• _Task details_: Restate the records in their entirety, word for word.
(Given records)
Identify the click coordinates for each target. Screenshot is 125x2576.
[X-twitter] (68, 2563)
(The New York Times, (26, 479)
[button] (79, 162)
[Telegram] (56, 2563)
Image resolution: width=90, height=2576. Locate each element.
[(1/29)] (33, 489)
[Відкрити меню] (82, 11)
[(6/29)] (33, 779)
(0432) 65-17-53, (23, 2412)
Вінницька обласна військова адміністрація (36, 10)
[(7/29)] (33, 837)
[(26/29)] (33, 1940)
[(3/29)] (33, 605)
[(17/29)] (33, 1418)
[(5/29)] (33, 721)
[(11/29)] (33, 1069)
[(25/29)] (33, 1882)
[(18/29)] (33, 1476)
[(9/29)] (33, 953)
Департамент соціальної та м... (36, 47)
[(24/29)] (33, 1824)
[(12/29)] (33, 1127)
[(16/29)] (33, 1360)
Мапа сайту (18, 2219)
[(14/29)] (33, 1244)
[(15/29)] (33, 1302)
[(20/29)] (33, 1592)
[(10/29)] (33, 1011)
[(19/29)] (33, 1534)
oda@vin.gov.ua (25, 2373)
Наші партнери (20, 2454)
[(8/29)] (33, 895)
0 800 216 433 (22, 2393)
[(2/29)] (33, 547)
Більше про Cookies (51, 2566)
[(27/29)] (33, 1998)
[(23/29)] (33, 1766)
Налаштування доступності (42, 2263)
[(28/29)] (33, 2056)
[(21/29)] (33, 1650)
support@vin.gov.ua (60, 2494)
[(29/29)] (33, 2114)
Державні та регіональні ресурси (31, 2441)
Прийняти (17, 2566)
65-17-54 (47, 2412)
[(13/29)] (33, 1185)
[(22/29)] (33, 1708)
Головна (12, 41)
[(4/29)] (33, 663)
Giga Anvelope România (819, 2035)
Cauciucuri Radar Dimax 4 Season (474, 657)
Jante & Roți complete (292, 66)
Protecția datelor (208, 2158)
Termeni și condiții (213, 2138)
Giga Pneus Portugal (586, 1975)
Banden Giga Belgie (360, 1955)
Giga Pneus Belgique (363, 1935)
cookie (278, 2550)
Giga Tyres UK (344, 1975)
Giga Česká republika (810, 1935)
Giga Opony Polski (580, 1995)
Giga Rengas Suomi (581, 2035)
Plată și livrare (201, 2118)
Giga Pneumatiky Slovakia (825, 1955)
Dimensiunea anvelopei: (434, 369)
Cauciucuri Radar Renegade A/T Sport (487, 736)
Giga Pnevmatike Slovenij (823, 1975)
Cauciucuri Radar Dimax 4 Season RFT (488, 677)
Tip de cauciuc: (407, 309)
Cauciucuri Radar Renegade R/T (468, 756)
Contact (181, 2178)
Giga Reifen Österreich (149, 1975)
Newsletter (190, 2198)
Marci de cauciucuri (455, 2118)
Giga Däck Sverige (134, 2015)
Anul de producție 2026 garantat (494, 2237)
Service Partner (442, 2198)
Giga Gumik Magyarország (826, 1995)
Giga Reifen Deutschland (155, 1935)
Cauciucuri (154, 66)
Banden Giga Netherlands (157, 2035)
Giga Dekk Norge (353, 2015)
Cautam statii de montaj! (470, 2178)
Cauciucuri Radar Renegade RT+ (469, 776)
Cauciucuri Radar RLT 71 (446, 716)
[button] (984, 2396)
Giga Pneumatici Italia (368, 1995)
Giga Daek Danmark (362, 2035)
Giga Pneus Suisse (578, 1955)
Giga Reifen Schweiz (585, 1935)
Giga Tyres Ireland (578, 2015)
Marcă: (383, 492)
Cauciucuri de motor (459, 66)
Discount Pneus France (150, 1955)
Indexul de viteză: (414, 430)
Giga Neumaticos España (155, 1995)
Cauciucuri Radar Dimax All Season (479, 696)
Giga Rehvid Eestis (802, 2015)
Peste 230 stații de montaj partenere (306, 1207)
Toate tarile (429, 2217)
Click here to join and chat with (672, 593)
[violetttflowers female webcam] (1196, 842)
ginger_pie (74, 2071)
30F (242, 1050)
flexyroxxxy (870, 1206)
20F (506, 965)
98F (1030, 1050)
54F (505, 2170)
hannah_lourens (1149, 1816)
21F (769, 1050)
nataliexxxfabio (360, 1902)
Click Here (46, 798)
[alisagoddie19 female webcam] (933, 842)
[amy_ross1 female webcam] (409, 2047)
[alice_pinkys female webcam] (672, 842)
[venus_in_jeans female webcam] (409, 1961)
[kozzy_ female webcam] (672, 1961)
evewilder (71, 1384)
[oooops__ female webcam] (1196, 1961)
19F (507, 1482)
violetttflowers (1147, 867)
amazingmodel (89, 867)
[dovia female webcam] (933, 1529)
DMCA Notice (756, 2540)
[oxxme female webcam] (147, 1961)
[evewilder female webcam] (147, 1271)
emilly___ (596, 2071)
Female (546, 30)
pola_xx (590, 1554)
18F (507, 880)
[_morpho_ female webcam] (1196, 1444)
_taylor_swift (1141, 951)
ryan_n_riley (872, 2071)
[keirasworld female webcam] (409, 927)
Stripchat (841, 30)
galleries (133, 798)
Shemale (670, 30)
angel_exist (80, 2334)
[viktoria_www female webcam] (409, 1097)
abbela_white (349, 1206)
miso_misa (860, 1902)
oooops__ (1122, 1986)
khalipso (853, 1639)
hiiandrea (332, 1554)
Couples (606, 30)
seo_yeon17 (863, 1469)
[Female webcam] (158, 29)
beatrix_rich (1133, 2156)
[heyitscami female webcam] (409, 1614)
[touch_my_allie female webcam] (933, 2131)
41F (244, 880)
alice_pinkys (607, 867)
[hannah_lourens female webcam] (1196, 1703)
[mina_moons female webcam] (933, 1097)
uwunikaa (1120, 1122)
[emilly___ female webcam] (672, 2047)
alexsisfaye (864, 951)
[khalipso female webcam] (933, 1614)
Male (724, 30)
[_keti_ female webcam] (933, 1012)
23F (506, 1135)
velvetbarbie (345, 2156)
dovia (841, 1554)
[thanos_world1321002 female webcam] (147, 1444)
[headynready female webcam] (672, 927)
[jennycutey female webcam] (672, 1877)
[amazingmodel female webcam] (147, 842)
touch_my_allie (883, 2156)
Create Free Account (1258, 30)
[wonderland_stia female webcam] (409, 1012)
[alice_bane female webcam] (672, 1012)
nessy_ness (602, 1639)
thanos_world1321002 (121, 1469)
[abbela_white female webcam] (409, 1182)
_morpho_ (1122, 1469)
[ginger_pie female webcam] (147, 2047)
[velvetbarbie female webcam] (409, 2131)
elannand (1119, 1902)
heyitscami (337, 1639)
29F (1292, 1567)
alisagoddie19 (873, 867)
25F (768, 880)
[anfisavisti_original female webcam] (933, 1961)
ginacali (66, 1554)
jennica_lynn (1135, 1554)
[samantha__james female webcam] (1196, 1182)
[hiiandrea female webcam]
(End Given records)
• _Result_:
Identify the click coordinates for each target. Screenshot is 125x2576.
[X-twitter] (68, 2563)
(The New York Times, (26, 479)
[button] (79, 162)
[Telegram] (56, 2563)
Image resolution: width=90, height=2576. Locate each element.
[(1/29)] (33, 489)
[Відкрити меню] (82, 11)
[(6/29)] (33, 779)
(0432) 65-17-53, (23, 2412)
Вінницька обласна військова адміністрація (36, 10)
[(7/29)] (33, 837)
[(26/29)] (33, 1940)
[(3/29)] (33, 605)
[(17/29)] (33, 1418)
[(5/29)] (33, 721)
[(11/29)] (33, 1069)
[(25/29)] (33, 1882)
[(18/29)] (33, 1476)
[(9/29)] (33, 953)
Департамент соціальної та м... (36, 47)
[(24/29)] (33, 1824)
[(12/29)] (33, 1127)
[(16/29)] (33, 1360)
Мапа сайту (18, 2219)
[(14/29)] (33, 1244)
[(15/29)] (33, 1302)
[(20/29)] (33, 1592)
[(10/29)] (33, 1011)
[(19/29)] (33, 1534)
oda@vin.gov.ua (25, 2373)
Наші партнери (20, 2454)
[(8/29)] (33, 895)
0 800 216 433 (22, 2393)
[(2/29)] (33, 547)
Більше про Cookies (51, 2566)
[(27/29)] (33, 1998)
[(23/29)] (33, 1766)
Налаштування доступності (42, 2263)
[(28/29)] (33, 2056)
[(21/29)] (33, 1650)
support@vin.gov.ua (60, 2494)
[(29/29)] (33, 2114)
Державні та регіональні ресурси (31, 2441)
Прийняти (17, 2566)
65-17-54 (47, 2412)
[(13/29)] (33, 1185)
[(22/29)] (33, 1708)
Головна (12, 41)
[(4/29)] (33, 663)
Giga Anvelope România (819, 2035)
Cauciucuri Radar Dimax 4 Season (474, 657)
Jante & Roți complete (292, 66)
Protecția datelor (208, 2158)
Termeni și condiții (213, 2138)
Giga Pneus Portugal (586, 1975)
Banden Giga Belgie (360, 1955)
Giga Pneus Belgique (363, 1935)
cookie (278, 2550)
Giga Tyres UK (344, 1975)
Giga Česká republika (810, 1935)
Giga Opony Polski (580, 1995)
Giga Rengas Suomi (581, 2035)
Plată și livrare (201, 2118)
Giga Pneumatiky Slovakia (825, 1955)
Dimensiunea anvelopei: (434, 369)
Cauciucuri Radar Renegade A/T Sport (487, 736)
Giga Pnevmatike Slovenij (823, 1975)
Cauciucuri Radar Dimax 4 Season RFT (488, 677)
Tip de cauciuc: (407, 309)
Cauciucuri Radar Renegade R/T (468, 756)
Contact (181, 2178)
Giga Reifen Österreich (149, 1975)
Newsletter (190, 2198)
Marci de cauciucuri (455, 2118)
Giga Däck Sverige (134, 2015)
Anul de producție 2026 garantat (494, 2237)
Service Partner (442, 2198)
Giga Gumik Magyarország (826, 1995)
Giga Reifen Deutschland (155, 1935)
Cauciucuri (154, 66)
Banden Giga Netherlands (157, 2035)
Giga Dekk Norge (353, 2015)
Cautam statii de montaj! (470, 2178)
Cauciucuri Radar Renegade RT+ (469, 776)
Cauciucuri Radar RLT 71 (446, 716)
[button] (984, 2396)
Giga Pneumatici Italia (368, 1995)
Giga Daek Danmark (362, 2035)
Giga Pneus Suisse (578, 1955)
Giga Reifen Schweiz (585, 1935)
Giga Tyres Ireland (578, 2015)
Marcă: (383, 492)
Cauciucuri de motor (459, 66)
Discount Pneus France (150, 1955)
Indexul de viteză: (414, 430)
Giga Neumaticos España (155, 1995)
Cauciucuri Radar Dimax All Season (479, 696)
Giga Rehvid Eestis (802, 2015)
Peste 230 stații de montaj partenere (306, 1207)
Toate tarile (429, 2217)
Click here to join and chat with (672, 593)
[violetttflowers female webcam] (1196, 842)
ginger_pie (74, 2071)
30F (242, 1050)
flexyroxxxy (870, 1206)
20F (506, 965)
98F (1030, 1050)
54F (505, 2170)
hannah_lourens (1149, 1816)
21F (769, 1050)
nataliexxxfabio (360, 1902)
Click Here (46, 798)
[alisagoddie19 female webcam] (933, 842)
[amy_ross1 female webcam] (409, 2047)
[alice_pinkys female webcam] (672, 842)
[venus_in_jeans female webcam] (409, 1961)
[kozzy_ female webcam] (672, 1961)
evewilder (71, 1384)
[oooops__ female webcam] (1196, 1961)
19F (507, 1482)
violetttflowers (1147, 867)
amazingmodel (89, 867)
[dovia female webcam] (933, 1529)
DMCA Notice (756, 2540)
[oxxme female webcam] (147, 1961)
[evewilder female webcam] (147, 1271)
emilly___ (596, 2071)
Female (546, 30)
pola_xx (590, 1554)
18F (507, 880)
[_morpho_ female webcam] (1196, 1444)
_taylor_swift (1141, 951)
ryan_n_riley (872, 2071)
[keirasworld female webcam] (409, 927)
Stripchat (841, 30)
galleries (133, 798)
Shemale (670, 30)
angel_exist (80, 2334)
[viktoria_www female webcam] (409, 1097)
abbela_white (349, 1206)
miso_misa (860, 1902)
oooops__ (1122, 1986)
khalipso (853, 1639)
hiiandrea (332, 1554)
Couples (606, 30)
seo_yeon17 (863, 1469)
[Female webcam] (158, 29)
beatrix_rich (1133, 2156)
[heyitscami female webcam] (409, 1614)
[touch_my_allie female webcam] (933, 2131)
41F (244, 880)
alice_pinkys (607, 867)
[hannah_lourens female webcam] (1196, 1703)
[mina_moons female webcam] (933, 1097)
uwunikaa (1120, 1122)
[emilly___ female webcam] (672, 2047)
alexsisfaye (864, 951)
[khalipso female webcam] (933, 1614)
Male (724, 30)
[_keti_ female webcam] (933, 1012)
23F (506, 1135)
velvetbarbie (345, 2156)
dovia (841, 1554)
[thanos_world1321002 female webcam] (147, 1444)
[headynready female webcam] (672, 927)
[jennycutey female webcam] (672, 1877)
[amazingmodel female webcam] (147, 842)
touch_my_allie (883, 2156)
Create Free Account (1258, 30)
[wonderland_stia female webcam] (409, 1012)
[alice_bane female webcam] (672, 1012)
nessy_ness (602, 1639)
thanos_world1321002 (121, 1469)
[abbela_white female webcam] (409, 1182)
_morpho_ (1122, 1469)
[ginger_pie female webcam] (147, 2047)
[velvetbarbie female webcam] (409, 2131)
elannand (1119, 1902)
heyitscami (337, 1639)
29F (1292, 1567)
alisagoddie19 (873, 867)
25F (768, 880)
[anfisavisti_original female webcam] (933, 1961)
ginacali (66, 1554)
jennica_lynn (1135, 1554)
[samantha__james female webcam] (1196, 1182)
[hiiandrea female webcam]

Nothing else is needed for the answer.